# The Chop Shop 2010



## Plastic Ninja (Sep 30, 2010)

Heres some pics of my haunt.

It went well. A good number of TOTs, but they mostly looked at me in my zombie costume XD


----------



## Plastic Ninja (Sep 30, 2010)

A video of all my props.

Youtube sucks >


----------



## RoxyBlue (Oct 6, 2008)

That's one beautiful spider you've got there, PN.


----------



## Plastic Ninja (Sep 30, 2010)

Thats fluffy. She needs better fangs. I only have silver sharpy and plastic forks to make them 

But you got to love the emo hair. The pics are before it rained on her.


----------



## scourge999 (May 4, 2008)

Thats a pretty darn cool set up! Thanks for uploading it for us to see. I bet it was a hit with the trick or treaters.


----------



## Plastic Ninja (Sep 30, 2010)

Thank you. I know there's not a lot there, but i think I pulled it off well


----------



## Wildcat (Nov 3, 2007)

Looks great. 
Don't worry about quantity. It's always the quality and the heart that we put into or displays that make them a hit.


----------



## Darkwalker (Jul 4, 2010)

Looking good! Like Wildcat said "quality over quantity". Loved the body bags.


----------



## Plastic Ninja (Sep 30, 2010)

I do agree. Though a lot of my stuff is store bought, I get what I like. Anyone doesn't like it, that's ok. I do what I like. 

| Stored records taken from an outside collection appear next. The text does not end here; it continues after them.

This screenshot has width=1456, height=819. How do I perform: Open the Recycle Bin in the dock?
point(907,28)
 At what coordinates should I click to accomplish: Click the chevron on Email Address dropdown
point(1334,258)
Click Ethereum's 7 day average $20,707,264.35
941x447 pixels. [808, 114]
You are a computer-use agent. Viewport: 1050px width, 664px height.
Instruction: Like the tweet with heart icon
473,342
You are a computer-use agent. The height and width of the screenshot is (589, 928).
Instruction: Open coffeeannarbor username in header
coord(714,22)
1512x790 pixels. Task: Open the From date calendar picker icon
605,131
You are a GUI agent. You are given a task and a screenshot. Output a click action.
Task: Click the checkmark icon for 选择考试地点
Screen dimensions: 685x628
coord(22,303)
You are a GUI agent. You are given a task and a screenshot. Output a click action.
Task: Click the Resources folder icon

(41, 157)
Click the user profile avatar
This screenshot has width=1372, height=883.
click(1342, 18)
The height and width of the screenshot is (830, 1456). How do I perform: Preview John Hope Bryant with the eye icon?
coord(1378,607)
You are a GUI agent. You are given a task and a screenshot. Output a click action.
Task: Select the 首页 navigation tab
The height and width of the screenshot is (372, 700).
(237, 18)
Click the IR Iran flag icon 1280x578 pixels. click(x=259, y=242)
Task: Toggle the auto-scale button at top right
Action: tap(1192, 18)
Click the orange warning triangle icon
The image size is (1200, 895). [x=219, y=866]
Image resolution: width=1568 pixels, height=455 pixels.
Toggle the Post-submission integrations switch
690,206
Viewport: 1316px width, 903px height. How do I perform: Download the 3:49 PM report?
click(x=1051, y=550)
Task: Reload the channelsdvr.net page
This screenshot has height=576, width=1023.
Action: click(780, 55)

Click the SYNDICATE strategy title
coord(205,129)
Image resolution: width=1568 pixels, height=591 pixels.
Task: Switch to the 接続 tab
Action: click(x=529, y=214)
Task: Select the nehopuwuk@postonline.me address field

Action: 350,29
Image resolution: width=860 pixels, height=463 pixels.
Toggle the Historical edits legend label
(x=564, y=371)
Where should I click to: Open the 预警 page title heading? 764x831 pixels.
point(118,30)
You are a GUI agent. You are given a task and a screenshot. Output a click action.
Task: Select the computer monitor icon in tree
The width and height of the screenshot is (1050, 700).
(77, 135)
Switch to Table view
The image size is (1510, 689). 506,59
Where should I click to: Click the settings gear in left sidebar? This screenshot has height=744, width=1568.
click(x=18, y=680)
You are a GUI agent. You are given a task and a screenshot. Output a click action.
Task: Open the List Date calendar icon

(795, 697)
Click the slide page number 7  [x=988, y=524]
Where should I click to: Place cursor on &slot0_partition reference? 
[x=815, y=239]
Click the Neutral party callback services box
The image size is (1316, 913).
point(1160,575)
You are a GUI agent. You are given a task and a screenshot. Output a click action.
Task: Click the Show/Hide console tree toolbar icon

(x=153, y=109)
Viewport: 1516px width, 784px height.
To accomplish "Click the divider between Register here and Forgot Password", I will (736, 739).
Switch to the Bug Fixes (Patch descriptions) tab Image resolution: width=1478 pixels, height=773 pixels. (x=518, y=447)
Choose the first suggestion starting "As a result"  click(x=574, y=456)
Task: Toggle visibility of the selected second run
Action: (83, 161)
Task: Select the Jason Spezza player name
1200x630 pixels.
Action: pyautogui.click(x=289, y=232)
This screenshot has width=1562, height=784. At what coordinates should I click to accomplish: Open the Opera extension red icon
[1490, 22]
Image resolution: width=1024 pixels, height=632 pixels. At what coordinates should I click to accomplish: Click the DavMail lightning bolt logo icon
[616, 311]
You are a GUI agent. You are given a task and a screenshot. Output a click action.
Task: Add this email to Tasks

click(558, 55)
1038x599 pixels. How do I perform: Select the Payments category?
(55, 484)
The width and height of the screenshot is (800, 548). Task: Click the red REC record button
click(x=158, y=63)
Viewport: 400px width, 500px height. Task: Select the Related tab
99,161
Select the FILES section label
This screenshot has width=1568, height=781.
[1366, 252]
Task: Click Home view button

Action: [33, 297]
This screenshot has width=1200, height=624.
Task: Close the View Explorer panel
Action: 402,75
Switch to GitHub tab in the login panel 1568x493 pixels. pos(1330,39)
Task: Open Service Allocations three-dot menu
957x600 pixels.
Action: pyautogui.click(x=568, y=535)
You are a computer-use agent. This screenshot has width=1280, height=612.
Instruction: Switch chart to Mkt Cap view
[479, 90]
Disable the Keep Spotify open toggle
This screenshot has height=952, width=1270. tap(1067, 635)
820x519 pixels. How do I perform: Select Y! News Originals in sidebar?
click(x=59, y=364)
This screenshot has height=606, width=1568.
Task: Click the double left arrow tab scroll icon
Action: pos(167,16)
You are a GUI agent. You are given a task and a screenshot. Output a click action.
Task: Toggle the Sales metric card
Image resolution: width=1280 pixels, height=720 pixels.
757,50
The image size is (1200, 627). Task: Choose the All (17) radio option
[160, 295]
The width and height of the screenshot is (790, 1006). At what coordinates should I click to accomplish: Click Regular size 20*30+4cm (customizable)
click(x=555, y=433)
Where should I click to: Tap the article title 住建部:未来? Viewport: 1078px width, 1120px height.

But I do love some constructive criticism


----------



## Darkwalker (Jul 4, 2010)

Plastic Ninja said:


> I do agree. Though a lot of my stuff is store bought, I get what I like. Anyone doesn't like it, that's ok. I do what I like.
> 
> But I do love some constructive criticism


Oh yeah. You have to like it first. I know I do.


----------



## Digger (Nov 21, 2010)

cool haunt,body bags were crazy!!!


----------



## fick209 (Aug 31, 2009)

Looks really good, nice job Plastic Ninja!


----------



## dynoflyer (Oct 8, 2006)

Terrific work, thanks for sharing!


----------



## Plastic Ninja (Sep 30, 2010)

Thank you all for the positive messages. I love what I do, and haunt forum is a real help with prop building, so I'm glad you like it


----------